## Goal of the exercise
Provide again, from the entries below, every line from the one containing "Task: Tap the iPad front camera dot" through the one containing "Given: Select 深度点击(4分起) menu entry", exactly as written, and no other line.

## Stored records
++++++++++++++++++++

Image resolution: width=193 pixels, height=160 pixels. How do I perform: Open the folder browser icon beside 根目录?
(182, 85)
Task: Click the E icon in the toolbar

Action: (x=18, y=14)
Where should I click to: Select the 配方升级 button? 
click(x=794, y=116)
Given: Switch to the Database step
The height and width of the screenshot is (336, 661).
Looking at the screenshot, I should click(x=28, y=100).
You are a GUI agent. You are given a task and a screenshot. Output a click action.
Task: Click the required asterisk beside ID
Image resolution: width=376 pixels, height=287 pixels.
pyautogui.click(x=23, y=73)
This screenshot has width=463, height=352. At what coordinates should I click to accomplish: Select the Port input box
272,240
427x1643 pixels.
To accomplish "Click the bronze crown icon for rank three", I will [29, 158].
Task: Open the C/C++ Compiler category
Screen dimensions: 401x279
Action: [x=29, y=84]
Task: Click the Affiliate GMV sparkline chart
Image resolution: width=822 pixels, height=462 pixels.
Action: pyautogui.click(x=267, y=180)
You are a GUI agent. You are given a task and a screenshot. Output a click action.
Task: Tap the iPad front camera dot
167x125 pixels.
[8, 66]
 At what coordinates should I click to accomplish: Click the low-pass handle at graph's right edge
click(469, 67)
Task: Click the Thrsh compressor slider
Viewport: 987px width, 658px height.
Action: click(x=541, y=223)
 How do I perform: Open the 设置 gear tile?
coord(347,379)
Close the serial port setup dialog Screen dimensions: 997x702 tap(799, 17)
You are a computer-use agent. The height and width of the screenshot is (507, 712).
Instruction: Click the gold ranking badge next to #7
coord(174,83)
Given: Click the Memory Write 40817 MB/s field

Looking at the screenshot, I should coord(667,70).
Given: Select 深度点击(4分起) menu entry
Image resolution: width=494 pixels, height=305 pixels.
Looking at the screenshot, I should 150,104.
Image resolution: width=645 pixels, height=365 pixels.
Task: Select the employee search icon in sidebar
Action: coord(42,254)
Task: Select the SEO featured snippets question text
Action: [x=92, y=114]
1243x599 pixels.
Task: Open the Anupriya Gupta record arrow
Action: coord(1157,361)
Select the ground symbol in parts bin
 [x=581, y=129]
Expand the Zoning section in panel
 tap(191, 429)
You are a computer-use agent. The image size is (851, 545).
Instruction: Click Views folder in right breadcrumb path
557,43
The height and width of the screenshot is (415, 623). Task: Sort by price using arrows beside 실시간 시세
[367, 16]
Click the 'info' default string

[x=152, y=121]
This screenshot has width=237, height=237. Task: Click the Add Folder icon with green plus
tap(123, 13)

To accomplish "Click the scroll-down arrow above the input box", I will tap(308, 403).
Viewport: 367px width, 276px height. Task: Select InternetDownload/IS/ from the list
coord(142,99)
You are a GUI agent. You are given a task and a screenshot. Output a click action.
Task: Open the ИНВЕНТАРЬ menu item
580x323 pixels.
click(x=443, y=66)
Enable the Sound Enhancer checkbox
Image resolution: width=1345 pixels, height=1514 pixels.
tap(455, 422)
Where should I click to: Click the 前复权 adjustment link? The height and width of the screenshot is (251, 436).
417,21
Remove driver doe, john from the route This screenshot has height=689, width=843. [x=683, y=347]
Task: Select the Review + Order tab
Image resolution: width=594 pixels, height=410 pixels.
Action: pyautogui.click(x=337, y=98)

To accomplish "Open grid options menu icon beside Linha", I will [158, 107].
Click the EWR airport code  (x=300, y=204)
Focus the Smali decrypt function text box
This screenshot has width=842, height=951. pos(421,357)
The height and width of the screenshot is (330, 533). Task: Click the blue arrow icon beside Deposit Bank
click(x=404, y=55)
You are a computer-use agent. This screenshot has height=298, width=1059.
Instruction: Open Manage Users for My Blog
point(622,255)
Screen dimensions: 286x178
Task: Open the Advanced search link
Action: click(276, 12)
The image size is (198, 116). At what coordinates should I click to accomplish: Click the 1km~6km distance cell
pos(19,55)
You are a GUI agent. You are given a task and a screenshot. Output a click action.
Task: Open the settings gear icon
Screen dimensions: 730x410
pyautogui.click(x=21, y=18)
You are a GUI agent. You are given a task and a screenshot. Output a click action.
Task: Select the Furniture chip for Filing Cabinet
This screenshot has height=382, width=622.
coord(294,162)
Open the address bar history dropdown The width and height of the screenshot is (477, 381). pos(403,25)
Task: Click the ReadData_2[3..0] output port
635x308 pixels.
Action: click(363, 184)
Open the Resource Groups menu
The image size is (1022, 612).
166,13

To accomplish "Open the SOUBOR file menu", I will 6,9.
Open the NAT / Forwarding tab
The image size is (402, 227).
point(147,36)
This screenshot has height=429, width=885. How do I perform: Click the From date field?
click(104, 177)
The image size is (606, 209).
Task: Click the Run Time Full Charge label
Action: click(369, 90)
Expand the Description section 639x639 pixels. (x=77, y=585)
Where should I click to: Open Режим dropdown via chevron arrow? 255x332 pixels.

++++++++++++++++++++

## Expected answer
Task: Tap the iPad front camera dot
167x125 pixels.
[8, 66]
 At what coordinates should I click to accomplish: Click the low-pass handle at graph's right edge
click(469, 67)
Task: Click the Thrsh compressor slider
Viewport: 987px width, 658px height.
Action: click(x=541, y=223)
 How do I perform: Open the 设置 gear tile?
coord(347,379)
Close the serial port setup dialog Screen dimensions: 997x702 tap(799, 17)
You are a computer-use agent. The height and width of the screenshot is (507, 712).
Instruction: Click the gold ranking badge next to #7
coord(174,83)
Given: Click the Memory Write 40817 MB/s field

Looking at the screenshot, I should coord(667,70).
Given: Select 深度点击(4分起) menu entry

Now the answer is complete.